Stored data entries

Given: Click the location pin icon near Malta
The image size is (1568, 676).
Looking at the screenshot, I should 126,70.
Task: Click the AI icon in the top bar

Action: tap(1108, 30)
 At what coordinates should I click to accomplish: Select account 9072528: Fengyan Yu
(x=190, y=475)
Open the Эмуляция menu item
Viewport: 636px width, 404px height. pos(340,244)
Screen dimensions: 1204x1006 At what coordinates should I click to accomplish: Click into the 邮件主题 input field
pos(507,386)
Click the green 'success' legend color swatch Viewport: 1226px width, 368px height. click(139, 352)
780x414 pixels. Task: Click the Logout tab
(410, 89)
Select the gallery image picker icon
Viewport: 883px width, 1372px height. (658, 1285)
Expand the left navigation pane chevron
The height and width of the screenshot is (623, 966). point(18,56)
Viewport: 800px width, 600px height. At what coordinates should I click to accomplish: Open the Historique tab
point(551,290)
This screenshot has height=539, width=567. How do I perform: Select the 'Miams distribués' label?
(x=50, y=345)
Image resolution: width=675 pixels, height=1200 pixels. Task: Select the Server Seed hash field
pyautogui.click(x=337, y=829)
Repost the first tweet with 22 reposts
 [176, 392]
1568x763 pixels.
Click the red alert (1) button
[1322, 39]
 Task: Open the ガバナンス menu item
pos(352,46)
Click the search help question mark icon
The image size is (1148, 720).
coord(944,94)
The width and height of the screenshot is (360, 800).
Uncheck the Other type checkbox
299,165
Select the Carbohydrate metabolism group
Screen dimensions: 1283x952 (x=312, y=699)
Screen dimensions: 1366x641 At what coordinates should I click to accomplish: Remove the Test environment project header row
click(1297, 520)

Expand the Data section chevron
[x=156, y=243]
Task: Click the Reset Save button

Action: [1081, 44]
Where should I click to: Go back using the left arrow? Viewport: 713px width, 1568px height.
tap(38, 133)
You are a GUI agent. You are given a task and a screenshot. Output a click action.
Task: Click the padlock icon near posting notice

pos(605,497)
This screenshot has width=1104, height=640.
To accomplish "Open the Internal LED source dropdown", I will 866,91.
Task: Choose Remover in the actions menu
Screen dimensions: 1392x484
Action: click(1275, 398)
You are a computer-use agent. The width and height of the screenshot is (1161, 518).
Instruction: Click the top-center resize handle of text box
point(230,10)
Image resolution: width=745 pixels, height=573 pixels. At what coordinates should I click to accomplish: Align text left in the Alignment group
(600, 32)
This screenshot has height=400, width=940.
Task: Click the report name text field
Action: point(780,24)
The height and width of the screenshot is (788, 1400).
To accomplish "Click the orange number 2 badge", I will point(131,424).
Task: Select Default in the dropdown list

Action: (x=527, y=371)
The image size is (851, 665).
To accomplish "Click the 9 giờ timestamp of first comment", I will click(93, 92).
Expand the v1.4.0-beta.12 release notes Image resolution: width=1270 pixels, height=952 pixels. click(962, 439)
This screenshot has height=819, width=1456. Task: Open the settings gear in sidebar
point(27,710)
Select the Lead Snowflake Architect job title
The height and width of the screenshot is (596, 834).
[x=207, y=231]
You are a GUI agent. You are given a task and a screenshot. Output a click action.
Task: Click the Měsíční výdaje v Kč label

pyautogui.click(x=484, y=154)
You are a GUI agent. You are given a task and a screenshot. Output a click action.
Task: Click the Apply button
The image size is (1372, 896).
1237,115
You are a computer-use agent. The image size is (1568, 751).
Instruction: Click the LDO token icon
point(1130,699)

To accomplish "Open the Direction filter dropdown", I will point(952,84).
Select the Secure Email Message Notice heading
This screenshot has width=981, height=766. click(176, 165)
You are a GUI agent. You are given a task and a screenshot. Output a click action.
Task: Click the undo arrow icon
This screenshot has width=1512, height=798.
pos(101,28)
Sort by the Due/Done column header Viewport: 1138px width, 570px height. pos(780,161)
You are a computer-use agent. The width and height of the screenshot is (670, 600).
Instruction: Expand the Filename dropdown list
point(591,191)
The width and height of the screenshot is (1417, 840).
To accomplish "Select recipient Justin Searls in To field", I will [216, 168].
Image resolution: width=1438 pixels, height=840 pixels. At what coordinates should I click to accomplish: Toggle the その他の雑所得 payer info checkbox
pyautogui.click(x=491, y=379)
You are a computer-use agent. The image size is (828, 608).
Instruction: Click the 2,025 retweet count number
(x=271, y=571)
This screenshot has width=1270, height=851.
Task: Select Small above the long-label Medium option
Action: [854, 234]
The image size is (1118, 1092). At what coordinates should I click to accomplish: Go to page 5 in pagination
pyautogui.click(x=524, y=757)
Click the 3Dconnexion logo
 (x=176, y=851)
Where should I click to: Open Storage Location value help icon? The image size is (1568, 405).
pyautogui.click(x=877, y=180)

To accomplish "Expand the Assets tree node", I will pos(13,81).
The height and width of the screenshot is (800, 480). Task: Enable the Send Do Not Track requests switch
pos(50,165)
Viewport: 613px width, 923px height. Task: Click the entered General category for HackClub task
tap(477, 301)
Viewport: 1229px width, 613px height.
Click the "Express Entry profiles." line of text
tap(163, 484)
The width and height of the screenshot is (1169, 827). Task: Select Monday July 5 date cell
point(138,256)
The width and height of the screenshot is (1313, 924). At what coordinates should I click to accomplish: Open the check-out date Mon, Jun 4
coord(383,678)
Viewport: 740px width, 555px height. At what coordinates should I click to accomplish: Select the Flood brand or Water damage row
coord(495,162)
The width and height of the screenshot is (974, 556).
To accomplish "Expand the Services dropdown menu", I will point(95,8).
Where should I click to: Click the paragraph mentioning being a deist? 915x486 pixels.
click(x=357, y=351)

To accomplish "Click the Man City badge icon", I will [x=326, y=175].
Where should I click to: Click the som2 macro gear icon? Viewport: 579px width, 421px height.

* [TRY IT]: Find every line of the records holding "will". Answer with the count alone.

* [EXERCISE OUTPUT]: 8